How to switch logic of Powerboost 1000 EN pin?

Hello all,
I have an Adafruit Powerboost 1000 basic buck booster. The EN pin on this booster (based on the TPS61030) is pulled Hi by default, which keeps the booster on. If the EN pin is pulled Lo by connecting it to GND, the booster gets turned off. I want to do the opposite of this; I'd like to connect the booster to a capacitor and have the booster to be off by default until the capacitor charges to 5V, at which point it pulls the EN pin Hi and turns the booster on. Is there any way I can accomplish this? I don't want to use Arduino I/O pins for this since the booster is what would turn the Arduino on (i.e. the booster powers the Arduino, so I can't have the Arduino signal the booster because it wouldn't be powered without the booster being on...you get the idea). Thank you for your help!

There is a pull-up resistor on the EN pin. The Adafruit schematic is a little "fuzzy" but it looks like R13 and I can't clearly read the value. You can "ohm it out" find the right resistor then remove it. Or you can download the Eagle files which should be clear.

I'd like to connect the booster to a capacitor and have the booster to be off by default until the capacitor charges to 5V, at which point it pulls the EN pin Hi and turns the booster on.

Yeah... A basic [u]RC low-pass filter[/u] should work. As a ballpark starting-point you can calculate the [u]RC time constant[/u] (i.e. 1uF and 1M is 1 second).

You should probably add a "high-value" pull-down resistor in parallel with the capacitor (at least 10 times the resistance in the "filter").

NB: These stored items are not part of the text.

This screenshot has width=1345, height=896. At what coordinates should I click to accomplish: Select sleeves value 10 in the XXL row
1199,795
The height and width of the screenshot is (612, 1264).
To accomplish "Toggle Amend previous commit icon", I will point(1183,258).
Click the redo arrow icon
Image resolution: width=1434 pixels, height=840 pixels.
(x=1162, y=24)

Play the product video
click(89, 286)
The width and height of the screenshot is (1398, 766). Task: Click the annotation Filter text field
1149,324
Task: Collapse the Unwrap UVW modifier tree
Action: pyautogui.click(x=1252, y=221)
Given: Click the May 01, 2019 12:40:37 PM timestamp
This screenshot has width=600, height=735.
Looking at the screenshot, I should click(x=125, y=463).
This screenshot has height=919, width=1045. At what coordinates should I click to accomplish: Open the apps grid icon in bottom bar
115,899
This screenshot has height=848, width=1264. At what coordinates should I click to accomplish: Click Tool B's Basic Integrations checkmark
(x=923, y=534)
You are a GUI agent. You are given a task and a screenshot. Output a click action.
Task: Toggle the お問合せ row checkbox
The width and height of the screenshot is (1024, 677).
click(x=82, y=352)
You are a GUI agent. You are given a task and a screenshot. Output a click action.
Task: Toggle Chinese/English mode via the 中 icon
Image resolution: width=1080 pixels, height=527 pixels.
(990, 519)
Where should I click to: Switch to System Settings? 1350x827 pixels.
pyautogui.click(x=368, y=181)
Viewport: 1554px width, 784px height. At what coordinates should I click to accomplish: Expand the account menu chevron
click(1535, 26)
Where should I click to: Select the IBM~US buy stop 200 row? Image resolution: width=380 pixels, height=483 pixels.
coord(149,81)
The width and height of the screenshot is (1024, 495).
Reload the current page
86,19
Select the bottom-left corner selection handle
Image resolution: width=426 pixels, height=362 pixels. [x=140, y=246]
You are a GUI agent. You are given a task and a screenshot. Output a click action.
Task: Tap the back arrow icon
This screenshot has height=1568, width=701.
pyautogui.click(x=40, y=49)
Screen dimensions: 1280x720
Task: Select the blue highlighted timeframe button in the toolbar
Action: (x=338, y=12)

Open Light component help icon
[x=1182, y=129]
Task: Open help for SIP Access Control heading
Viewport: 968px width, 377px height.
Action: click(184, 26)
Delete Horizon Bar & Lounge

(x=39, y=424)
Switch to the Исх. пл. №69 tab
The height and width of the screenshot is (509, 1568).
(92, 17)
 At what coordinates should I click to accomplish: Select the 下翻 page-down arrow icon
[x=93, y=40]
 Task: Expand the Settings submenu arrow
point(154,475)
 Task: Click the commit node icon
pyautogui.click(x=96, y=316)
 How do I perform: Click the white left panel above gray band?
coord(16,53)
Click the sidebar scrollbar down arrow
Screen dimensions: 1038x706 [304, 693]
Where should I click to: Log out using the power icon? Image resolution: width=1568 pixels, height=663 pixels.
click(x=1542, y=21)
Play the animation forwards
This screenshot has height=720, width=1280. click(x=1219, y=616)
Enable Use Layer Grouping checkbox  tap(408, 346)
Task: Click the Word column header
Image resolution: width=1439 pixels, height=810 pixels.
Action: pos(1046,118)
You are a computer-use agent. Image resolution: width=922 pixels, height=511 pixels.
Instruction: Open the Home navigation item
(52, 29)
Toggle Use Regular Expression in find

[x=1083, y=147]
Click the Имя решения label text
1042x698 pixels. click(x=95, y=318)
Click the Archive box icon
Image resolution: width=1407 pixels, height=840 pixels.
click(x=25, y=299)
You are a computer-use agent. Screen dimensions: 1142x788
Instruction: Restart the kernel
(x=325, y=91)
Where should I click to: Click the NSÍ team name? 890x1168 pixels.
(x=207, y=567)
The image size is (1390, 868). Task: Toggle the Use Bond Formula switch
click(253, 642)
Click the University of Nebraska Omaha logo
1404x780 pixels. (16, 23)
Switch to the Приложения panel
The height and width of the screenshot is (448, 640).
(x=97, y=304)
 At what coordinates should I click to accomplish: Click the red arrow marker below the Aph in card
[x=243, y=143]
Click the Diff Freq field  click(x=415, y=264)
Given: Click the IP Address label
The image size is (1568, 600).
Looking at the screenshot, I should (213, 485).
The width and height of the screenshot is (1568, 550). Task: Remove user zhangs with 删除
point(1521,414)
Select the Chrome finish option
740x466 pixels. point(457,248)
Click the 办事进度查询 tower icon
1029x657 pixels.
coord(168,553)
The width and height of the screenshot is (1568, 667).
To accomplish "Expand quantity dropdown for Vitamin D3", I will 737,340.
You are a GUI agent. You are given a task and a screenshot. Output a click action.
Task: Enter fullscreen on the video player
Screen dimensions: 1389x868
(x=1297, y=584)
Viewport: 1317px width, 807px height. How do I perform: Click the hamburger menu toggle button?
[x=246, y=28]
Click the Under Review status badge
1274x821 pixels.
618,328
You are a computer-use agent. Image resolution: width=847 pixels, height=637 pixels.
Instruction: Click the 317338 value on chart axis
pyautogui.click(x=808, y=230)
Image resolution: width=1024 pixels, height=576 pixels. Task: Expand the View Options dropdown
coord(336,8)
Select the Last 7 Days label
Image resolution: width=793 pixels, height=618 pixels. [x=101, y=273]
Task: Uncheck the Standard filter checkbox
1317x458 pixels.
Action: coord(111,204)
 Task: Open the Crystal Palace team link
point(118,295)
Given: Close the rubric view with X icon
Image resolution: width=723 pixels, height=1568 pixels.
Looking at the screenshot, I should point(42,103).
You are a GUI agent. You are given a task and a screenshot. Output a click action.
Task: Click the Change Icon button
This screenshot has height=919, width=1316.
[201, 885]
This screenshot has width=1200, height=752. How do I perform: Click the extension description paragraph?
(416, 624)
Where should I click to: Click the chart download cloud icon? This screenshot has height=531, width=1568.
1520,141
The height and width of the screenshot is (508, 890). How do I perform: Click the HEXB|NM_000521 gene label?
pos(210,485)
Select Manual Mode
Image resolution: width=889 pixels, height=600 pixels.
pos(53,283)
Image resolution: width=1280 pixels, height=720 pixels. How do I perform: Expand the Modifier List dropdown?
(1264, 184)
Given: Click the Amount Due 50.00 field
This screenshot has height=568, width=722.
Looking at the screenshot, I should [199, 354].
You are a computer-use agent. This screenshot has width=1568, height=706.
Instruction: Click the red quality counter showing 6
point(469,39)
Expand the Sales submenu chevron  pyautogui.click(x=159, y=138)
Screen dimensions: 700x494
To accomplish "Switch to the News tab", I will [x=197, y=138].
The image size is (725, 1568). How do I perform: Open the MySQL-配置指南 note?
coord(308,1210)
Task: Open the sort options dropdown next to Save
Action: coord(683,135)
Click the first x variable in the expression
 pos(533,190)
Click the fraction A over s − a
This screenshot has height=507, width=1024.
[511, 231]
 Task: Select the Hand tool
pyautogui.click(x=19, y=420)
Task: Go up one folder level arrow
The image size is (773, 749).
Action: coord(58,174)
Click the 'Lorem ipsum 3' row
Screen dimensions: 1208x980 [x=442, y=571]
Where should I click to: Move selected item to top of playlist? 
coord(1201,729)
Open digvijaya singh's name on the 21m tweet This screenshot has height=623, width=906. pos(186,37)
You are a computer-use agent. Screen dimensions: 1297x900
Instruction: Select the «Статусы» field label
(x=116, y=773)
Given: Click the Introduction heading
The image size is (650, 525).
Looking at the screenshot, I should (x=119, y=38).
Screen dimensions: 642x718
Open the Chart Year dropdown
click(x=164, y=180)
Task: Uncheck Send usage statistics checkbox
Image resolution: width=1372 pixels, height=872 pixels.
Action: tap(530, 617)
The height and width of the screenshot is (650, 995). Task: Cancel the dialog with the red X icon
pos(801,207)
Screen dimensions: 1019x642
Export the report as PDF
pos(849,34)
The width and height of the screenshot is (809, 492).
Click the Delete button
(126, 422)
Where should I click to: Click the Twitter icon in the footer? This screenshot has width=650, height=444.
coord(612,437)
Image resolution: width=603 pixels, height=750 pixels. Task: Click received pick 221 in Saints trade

There are a couple of unknowns - I don't see an input-current rating for EN so I don't know the impedance of that input. I assume it's a high-impedance MOS input but I'm not sure. (The resistance of the RC circuit should be low relative to the input impedance.)

And we don't know the exact voltage at which it will be enabled. The data sheet says EN is high at 0.8V x VBATT and low at 0. x VBATT. And, it's a digital input so we can't be sure that "funny things" won't happen in-between.

Alternatively, you could build an op-amp comparator (to use with the RC circuit) or maybe an NE555 could be used as a timing circuit. Either of those would give you a good-solid digital output and you wouldn't need to remove the existing pull-up.

Hello Doug, thank you so much for the tip. I realized that I may not actually need to disable the booster for my application but hopefully someone else can find this information helpful.

On a different note, do you know if this circuit has some sort of protection against backwards current flow? I want to use the booster to basically take a lower voltage and boost it to 5V and use that to charge a 5.5V 5F supercapacitor, but at some point the supercap's voltage becomes higher than the input voltage and it would want to dump current in the opposite direction. Would this be an issue?